Return, from the data below, each line that contains the word "Window".

Supplied records —
+++++
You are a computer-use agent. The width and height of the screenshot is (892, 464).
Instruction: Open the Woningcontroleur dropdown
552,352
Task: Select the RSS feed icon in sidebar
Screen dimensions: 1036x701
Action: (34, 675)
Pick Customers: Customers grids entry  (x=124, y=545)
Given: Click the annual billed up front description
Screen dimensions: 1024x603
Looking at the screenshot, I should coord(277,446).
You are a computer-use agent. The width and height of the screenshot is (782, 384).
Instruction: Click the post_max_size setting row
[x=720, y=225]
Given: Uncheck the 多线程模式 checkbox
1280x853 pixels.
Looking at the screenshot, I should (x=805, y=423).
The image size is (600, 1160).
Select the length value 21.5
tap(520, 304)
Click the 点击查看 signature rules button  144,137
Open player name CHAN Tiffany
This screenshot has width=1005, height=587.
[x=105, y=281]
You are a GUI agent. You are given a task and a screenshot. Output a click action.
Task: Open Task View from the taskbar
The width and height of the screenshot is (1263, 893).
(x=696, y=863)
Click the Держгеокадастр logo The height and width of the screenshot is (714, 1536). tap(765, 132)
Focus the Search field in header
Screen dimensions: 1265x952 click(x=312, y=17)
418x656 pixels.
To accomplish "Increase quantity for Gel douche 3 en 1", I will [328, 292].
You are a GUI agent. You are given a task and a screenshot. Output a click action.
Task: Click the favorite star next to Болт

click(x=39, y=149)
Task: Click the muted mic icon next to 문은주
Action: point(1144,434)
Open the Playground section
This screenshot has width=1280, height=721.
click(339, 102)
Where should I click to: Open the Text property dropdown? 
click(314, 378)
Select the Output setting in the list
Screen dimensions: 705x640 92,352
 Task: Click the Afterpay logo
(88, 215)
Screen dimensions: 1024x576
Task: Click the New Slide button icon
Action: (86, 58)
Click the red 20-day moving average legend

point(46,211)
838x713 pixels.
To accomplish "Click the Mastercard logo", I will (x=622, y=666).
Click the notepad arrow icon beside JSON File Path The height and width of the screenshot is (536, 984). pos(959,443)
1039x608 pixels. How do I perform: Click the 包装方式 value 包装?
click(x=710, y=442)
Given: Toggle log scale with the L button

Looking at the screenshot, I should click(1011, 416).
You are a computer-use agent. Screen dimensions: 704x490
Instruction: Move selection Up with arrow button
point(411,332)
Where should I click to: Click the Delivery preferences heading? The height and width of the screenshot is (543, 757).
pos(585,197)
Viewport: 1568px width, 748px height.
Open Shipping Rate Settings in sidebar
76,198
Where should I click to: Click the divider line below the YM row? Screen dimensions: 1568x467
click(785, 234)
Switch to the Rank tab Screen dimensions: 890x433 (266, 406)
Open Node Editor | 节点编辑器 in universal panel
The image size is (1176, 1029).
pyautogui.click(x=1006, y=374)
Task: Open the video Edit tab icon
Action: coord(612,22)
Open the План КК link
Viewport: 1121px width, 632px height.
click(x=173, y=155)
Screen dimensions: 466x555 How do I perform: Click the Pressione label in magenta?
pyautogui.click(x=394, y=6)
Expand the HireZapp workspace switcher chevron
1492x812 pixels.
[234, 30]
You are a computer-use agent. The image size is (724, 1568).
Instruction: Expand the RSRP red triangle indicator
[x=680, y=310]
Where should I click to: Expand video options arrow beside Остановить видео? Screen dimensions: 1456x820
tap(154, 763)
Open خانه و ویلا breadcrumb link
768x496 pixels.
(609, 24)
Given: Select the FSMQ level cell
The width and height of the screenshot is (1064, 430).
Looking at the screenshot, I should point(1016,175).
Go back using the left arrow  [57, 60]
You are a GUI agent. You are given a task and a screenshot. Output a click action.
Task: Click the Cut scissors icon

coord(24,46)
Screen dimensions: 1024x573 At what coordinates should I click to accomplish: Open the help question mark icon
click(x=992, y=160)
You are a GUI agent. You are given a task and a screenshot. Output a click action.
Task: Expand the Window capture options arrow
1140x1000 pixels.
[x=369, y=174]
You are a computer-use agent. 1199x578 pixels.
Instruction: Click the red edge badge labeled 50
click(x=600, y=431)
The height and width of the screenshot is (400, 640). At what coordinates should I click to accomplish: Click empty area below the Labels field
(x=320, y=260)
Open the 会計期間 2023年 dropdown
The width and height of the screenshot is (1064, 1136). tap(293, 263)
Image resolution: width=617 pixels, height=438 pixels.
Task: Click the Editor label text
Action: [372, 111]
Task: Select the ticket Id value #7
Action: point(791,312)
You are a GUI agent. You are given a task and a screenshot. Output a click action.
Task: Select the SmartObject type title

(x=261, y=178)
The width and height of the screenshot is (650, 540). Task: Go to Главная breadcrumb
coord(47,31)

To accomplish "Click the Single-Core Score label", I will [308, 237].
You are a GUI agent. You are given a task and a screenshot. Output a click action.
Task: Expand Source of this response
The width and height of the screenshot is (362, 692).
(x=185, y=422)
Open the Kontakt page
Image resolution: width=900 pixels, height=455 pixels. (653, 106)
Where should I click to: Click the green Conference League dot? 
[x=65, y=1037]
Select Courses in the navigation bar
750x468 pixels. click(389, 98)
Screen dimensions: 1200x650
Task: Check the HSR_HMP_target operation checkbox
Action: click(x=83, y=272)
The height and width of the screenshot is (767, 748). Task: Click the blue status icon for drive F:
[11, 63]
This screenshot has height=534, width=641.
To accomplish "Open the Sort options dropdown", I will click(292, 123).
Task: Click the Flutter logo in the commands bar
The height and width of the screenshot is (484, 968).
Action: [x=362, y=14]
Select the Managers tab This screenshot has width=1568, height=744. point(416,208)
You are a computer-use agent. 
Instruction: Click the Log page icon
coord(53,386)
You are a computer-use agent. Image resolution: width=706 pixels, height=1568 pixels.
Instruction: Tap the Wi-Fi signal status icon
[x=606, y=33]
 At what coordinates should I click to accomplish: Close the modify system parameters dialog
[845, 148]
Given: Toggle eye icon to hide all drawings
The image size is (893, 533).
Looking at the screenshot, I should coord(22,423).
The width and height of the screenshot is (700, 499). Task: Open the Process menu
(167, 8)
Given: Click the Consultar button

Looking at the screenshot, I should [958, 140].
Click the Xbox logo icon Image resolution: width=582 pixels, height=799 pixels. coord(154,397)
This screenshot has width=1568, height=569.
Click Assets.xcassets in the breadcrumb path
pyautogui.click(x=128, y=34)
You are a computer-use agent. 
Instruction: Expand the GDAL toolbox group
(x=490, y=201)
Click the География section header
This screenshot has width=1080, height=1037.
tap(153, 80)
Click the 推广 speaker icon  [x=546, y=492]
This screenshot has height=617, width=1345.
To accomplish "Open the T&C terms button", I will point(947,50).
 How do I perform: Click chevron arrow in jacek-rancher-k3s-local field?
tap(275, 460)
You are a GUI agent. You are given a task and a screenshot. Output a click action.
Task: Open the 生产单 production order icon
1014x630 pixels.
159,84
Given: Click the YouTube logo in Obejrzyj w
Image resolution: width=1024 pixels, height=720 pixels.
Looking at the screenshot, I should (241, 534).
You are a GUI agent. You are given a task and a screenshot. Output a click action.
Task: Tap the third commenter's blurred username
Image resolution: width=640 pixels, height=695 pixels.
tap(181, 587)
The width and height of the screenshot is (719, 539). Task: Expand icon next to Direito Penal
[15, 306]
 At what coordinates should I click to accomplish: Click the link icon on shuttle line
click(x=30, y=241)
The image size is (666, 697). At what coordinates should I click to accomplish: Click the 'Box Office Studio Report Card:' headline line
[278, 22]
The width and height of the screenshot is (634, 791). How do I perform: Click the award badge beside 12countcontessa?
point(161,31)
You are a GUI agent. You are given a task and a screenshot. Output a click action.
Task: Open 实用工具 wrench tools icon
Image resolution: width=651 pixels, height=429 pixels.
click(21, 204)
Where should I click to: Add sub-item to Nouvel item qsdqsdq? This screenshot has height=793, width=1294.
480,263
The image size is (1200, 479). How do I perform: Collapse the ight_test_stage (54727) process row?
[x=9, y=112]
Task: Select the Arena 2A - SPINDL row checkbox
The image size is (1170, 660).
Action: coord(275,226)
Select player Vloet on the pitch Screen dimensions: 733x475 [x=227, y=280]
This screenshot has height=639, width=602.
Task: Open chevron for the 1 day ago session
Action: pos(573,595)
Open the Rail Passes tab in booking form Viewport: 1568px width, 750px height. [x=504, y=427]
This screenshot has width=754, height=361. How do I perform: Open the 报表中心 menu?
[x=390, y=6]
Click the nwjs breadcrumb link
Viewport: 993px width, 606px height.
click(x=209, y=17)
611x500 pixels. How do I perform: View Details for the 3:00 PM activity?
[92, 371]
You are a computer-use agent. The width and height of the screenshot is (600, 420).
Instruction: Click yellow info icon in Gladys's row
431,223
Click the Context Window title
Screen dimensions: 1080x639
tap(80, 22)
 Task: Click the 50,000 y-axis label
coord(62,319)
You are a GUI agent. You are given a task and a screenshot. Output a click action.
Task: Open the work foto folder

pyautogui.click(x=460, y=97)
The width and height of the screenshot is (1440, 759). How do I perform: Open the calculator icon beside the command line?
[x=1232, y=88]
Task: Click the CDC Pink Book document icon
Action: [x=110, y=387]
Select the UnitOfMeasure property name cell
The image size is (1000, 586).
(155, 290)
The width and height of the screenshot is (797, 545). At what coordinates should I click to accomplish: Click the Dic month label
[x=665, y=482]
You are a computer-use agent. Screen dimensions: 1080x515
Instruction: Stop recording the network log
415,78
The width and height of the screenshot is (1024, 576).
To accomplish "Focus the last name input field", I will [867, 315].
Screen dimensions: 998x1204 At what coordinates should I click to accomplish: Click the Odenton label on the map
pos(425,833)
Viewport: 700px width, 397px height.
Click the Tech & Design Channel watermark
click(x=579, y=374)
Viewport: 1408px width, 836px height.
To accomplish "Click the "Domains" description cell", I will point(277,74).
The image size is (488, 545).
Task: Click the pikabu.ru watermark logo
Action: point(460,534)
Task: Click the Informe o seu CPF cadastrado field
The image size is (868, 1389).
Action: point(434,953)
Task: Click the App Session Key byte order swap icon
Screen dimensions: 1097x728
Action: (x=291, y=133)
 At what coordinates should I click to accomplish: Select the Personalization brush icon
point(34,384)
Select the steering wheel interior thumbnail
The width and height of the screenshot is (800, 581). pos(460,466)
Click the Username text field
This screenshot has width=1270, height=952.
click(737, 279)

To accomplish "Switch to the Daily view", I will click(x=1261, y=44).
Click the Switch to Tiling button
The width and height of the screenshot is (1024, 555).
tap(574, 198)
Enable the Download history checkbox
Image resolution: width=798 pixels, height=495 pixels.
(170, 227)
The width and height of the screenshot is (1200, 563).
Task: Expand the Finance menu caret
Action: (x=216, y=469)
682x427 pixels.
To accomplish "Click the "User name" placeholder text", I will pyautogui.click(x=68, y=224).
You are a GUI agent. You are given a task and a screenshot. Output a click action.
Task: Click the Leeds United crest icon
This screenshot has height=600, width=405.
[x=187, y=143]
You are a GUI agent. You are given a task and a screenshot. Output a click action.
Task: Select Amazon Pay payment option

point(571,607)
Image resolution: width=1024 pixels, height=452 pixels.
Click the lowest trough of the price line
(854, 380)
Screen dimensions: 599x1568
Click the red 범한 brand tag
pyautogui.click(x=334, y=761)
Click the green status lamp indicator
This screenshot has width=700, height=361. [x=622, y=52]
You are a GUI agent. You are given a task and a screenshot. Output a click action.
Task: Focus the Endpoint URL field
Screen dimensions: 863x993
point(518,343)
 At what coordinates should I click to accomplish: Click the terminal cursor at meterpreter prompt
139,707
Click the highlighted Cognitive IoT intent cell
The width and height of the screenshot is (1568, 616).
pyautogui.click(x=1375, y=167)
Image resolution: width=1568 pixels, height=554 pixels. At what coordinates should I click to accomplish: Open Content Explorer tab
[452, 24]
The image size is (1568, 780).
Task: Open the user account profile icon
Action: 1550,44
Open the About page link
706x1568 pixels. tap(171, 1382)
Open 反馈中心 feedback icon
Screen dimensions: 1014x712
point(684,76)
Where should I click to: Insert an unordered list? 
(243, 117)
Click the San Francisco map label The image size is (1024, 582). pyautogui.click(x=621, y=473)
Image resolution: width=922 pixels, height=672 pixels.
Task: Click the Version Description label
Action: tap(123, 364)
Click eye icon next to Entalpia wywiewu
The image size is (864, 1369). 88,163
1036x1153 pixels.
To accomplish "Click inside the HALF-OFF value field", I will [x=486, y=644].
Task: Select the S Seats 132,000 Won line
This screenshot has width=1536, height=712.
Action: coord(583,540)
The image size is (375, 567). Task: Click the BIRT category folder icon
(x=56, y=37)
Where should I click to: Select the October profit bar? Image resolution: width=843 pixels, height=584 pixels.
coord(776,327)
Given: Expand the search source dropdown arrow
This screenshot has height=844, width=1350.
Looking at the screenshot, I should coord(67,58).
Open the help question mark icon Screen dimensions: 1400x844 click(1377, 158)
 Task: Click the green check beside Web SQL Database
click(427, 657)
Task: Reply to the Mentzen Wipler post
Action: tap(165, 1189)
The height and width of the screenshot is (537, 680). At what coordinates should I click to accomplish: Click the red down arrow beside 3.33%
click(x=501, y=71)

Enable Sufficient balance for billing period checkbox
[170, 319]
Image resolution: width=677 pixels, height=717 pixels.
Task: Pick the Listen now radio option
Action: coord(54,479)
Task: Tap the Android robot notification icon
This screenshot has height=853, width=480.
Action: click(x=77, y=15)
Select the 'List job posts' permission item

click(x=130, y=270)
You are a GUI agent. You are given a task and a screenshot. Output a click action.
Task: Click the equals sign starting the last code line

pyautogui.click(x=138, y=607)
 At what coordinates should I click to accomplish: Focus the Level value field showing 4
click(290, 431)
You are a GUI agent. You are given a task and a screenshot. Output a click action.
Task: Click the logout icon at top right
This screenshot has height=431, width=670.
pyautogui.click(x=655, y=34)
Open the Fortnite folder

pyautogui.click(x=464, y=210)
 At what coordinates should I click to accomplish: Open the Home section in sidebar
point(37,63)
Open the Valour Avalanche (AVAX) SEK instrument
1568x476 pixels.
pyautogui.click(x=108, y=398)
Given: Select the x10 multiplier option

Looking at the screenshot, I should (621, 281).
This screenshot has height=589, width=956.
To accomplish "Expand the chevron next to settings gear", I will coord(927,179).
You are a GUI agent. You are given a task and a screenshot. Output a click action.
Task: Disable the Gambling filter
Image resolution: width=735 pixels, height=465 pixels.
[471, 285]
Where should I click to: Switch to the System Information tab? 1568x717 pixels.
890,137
+++++
Task result —
Task: Expand the Window capture options arrow
Click the Context Window title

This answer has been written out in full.